By accepting this principle (of transformation) and embracing the inevitability of change, designers tap into one of the simplest, yet most important powers that we have. Since we are designing for humans, then we must also design for change.

What does flexible design look like? It looks like a house made of legos: it affords re- arranging of component parts, stacking and unstacking. It’s sturdy, its language is re- usable, easily contextualized, and can be systematically taught to others. When designers have the foresight to build design systems, they make products that can more easily adapt with people over time.

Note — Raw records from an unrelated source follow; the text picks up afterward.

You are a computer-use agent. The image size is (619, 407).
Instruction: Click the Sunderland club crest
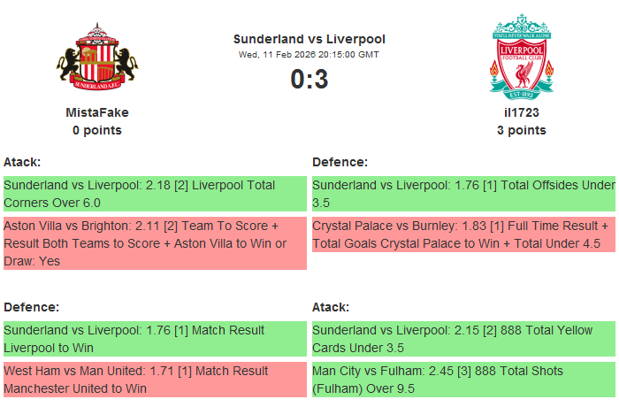pyautogui.click(x=97, y=58)
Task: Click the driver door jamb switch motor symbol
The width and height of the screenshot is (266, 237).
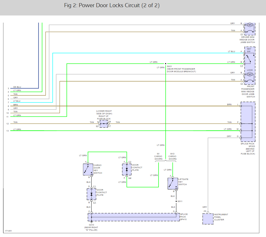Action: point(249,25)
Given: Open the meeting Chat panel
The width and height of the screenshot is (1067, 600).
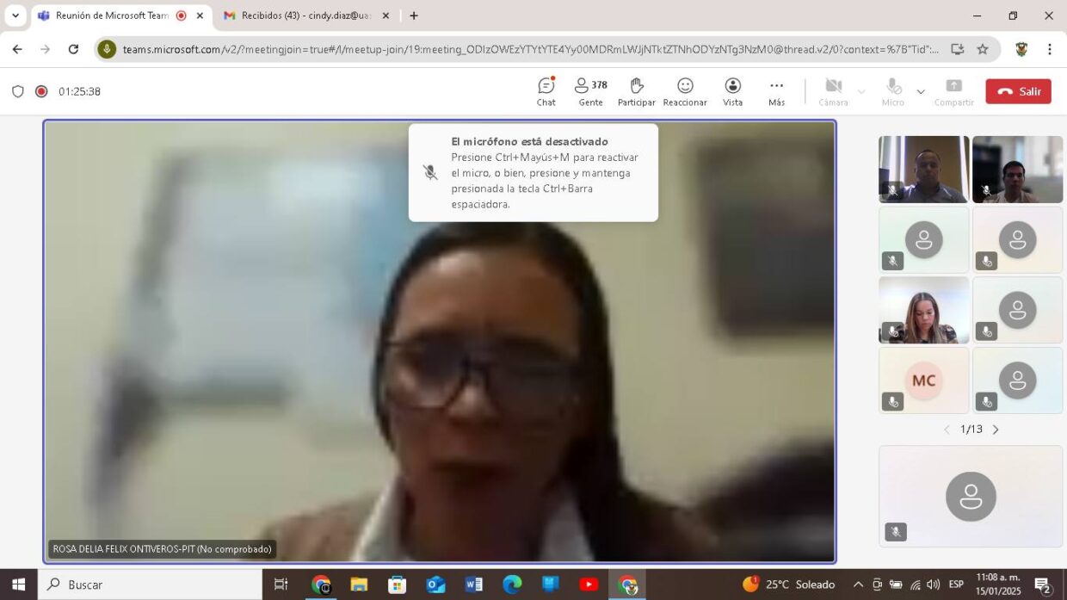Looking at the screenshot, I should pos(546,91).
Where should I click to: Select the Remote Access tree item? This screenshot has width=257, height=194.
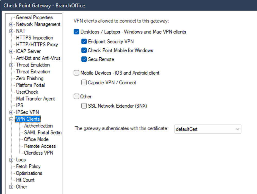point(40,146)
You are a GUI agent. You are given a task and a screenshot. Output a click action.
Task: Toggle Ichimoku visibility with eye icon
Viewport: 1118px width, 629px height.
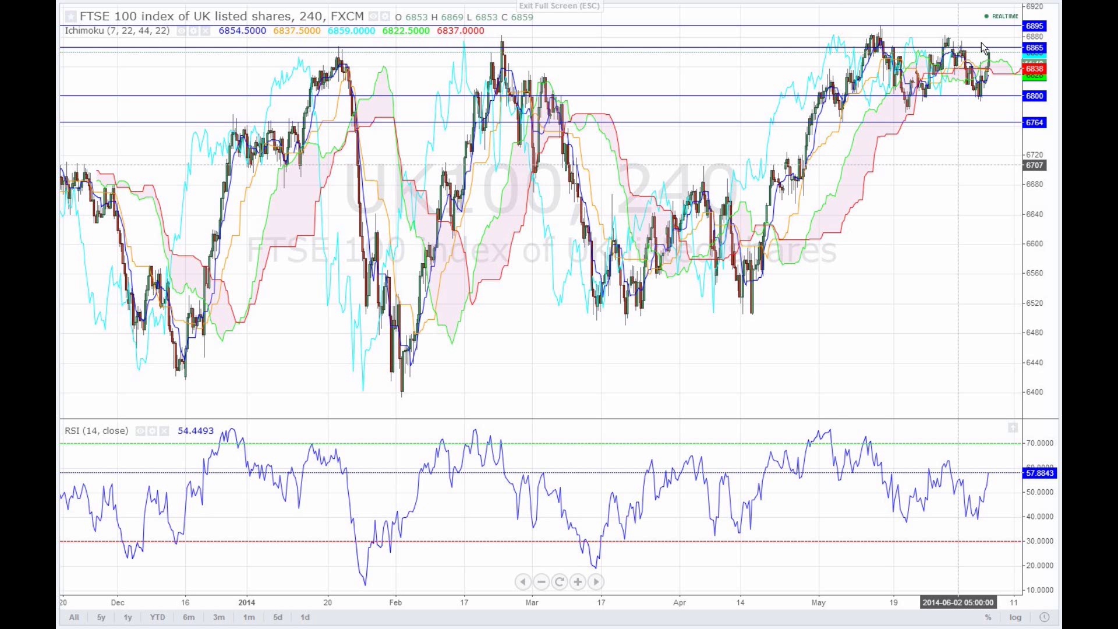click(182, 31)
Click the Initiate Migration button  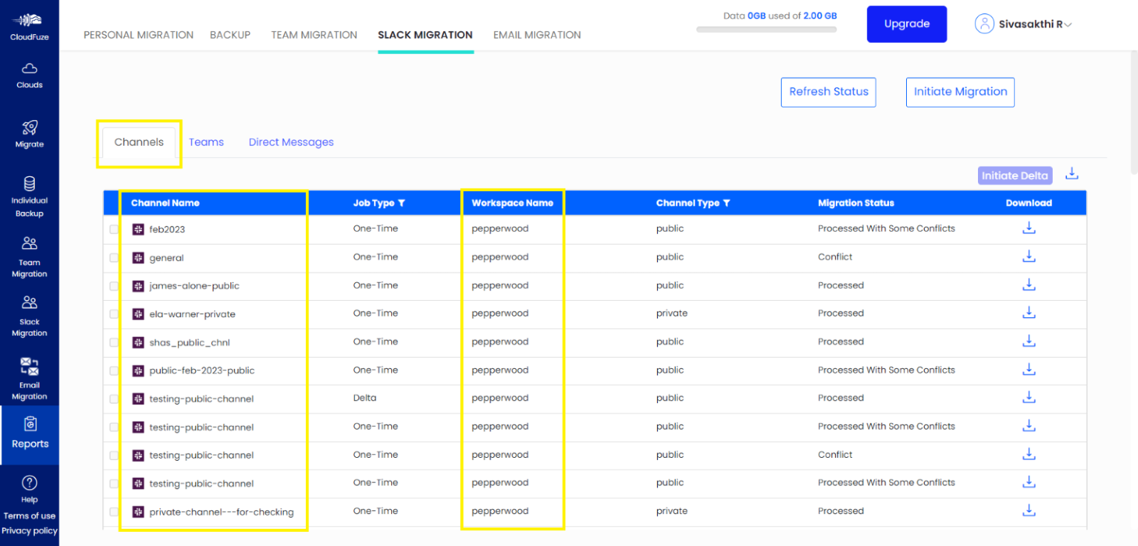coord(960,92)
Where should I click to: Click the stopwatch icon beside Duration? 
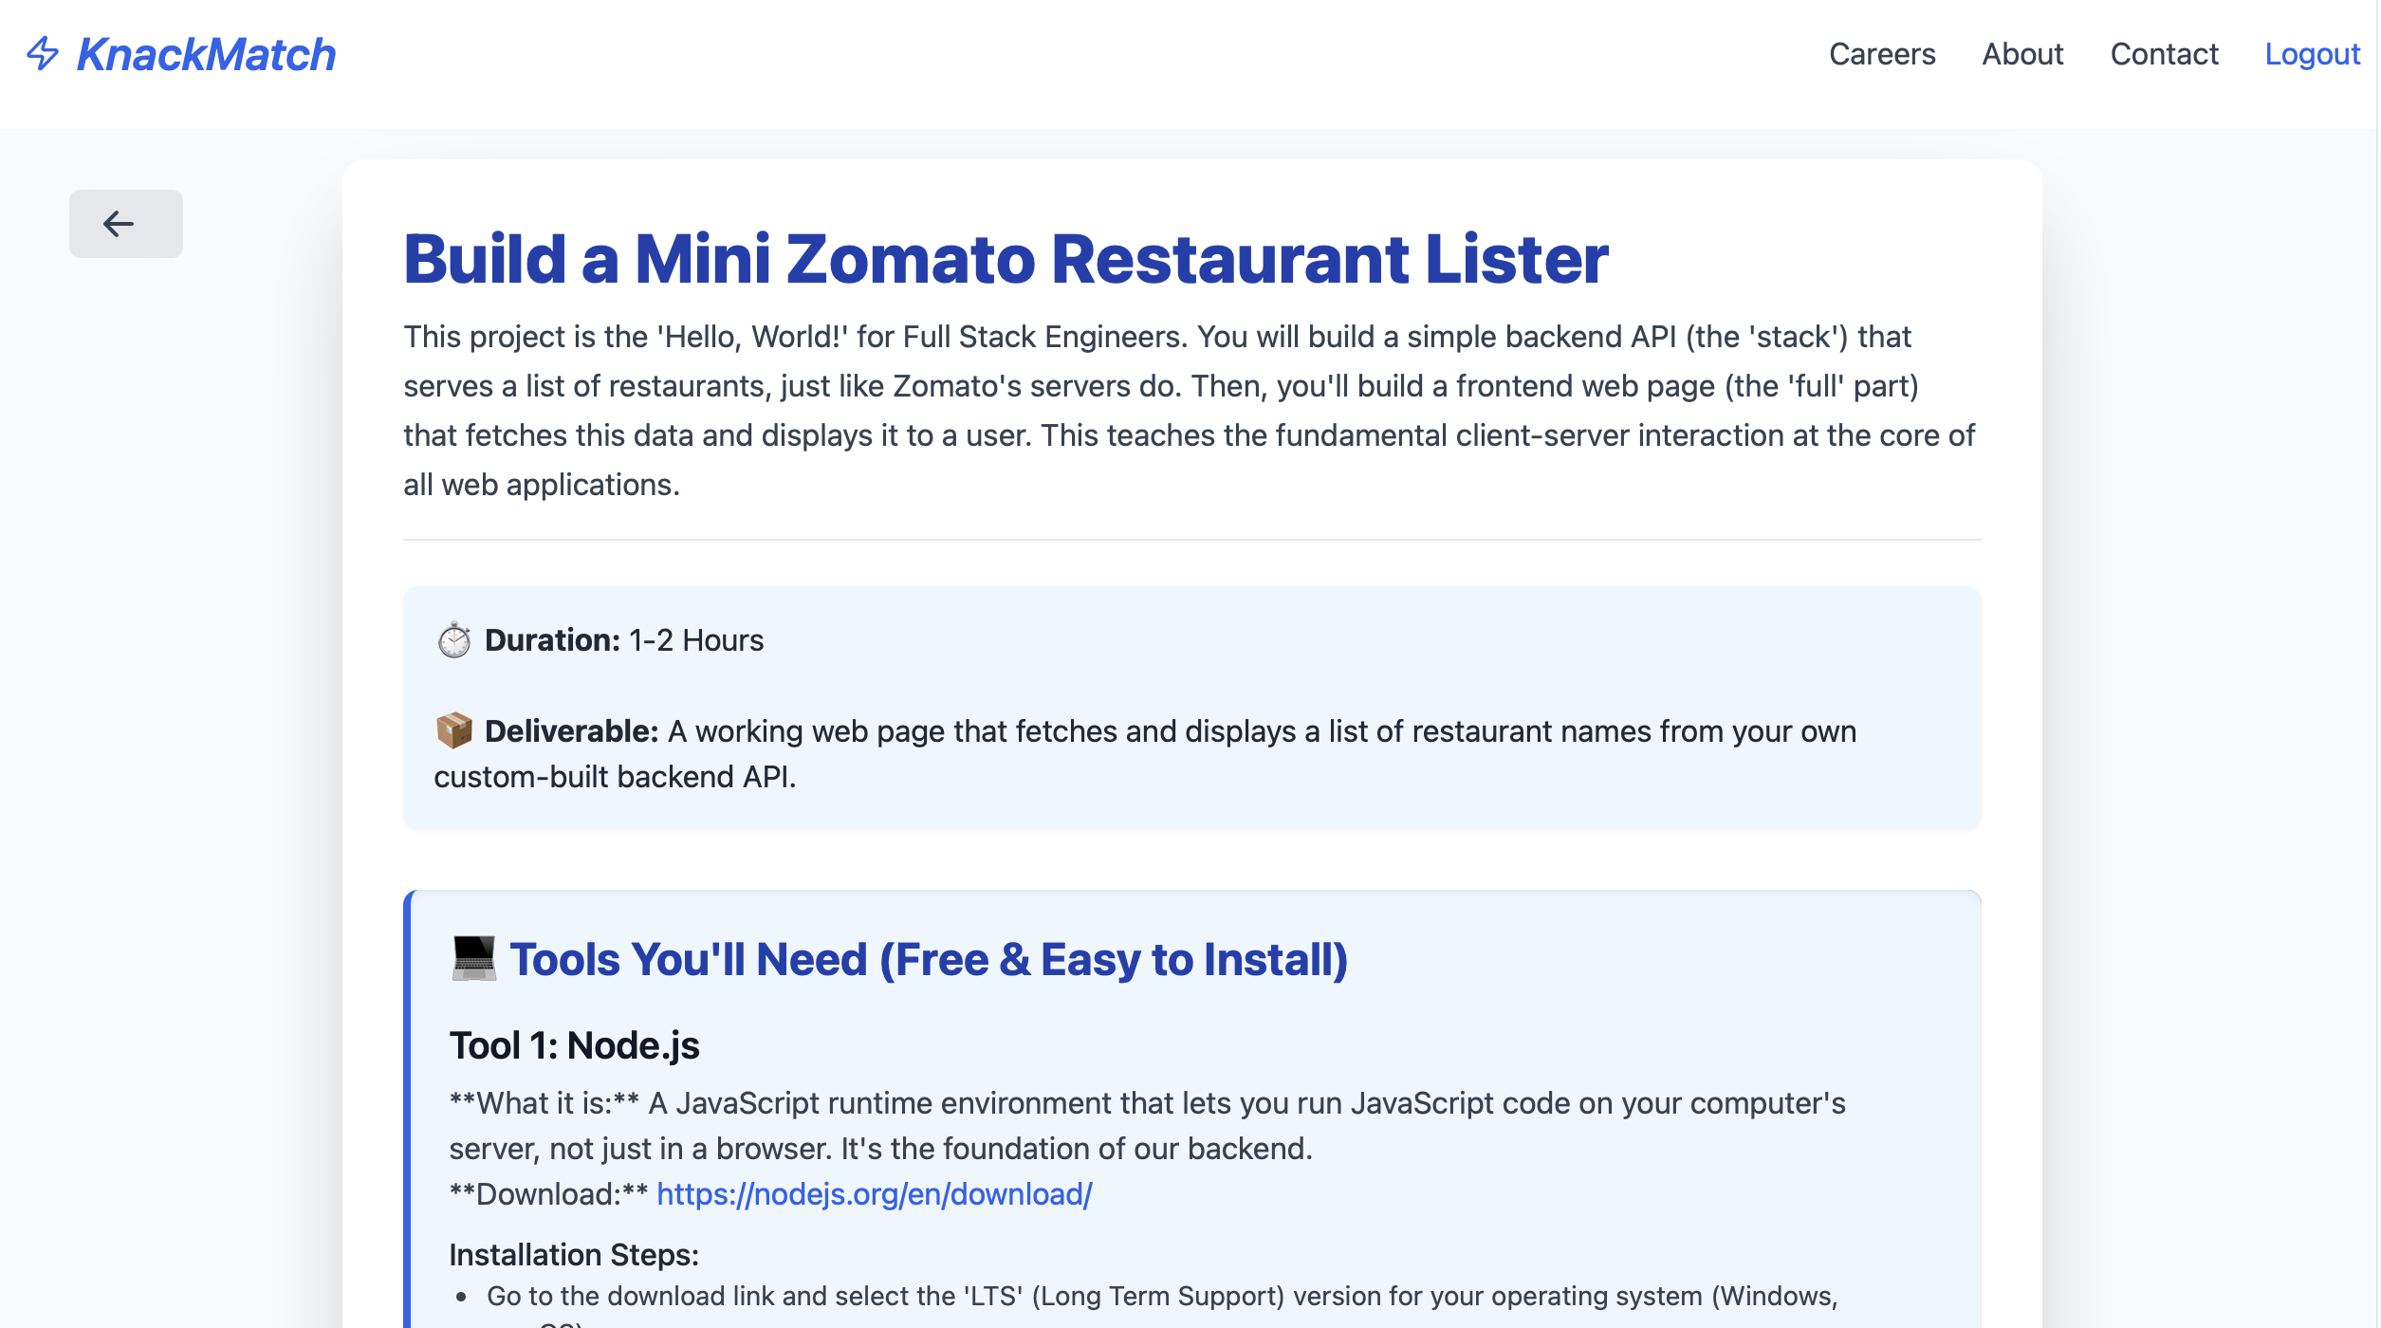453,640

I agree with Stewart Brand (1994) when he writes, “an important aspect of design is the degree to which the object involves you in it’s own completion.” Users are loyal to products that grow and develop with them.

Take Gmail’s latest design update, for instance. The fourteen-year-old email service now offers smart replies, generated by machine learning, that enable users to select a generated response when replying to emails. This feature not only lets users save time, but it is also designed to suggest more authentic responses the more it’s used.

A quite different example is Carnegie Mellon’s Tepper Quad. Although new, the building was designed to have lots of open, transformable spaces, with the expectation that students and educators would be using it differently over time. As James J. Gibson’s (2014) states “there is only one environment, although it contains many observers with limitless opportunities for them to live in.”

In sum, the role of a designer is rooted in our responsibility to represent the user. The world is changing rapidly, which is why it’s our job to to stay grounded. Our skillset helps us humanize internal workflows and should also be put to use in developing new tools to evaluate long-term social impacts of our work. By building flexible solutions for our users, designers champion the idea that the work is never done. And we all know, the work is never done.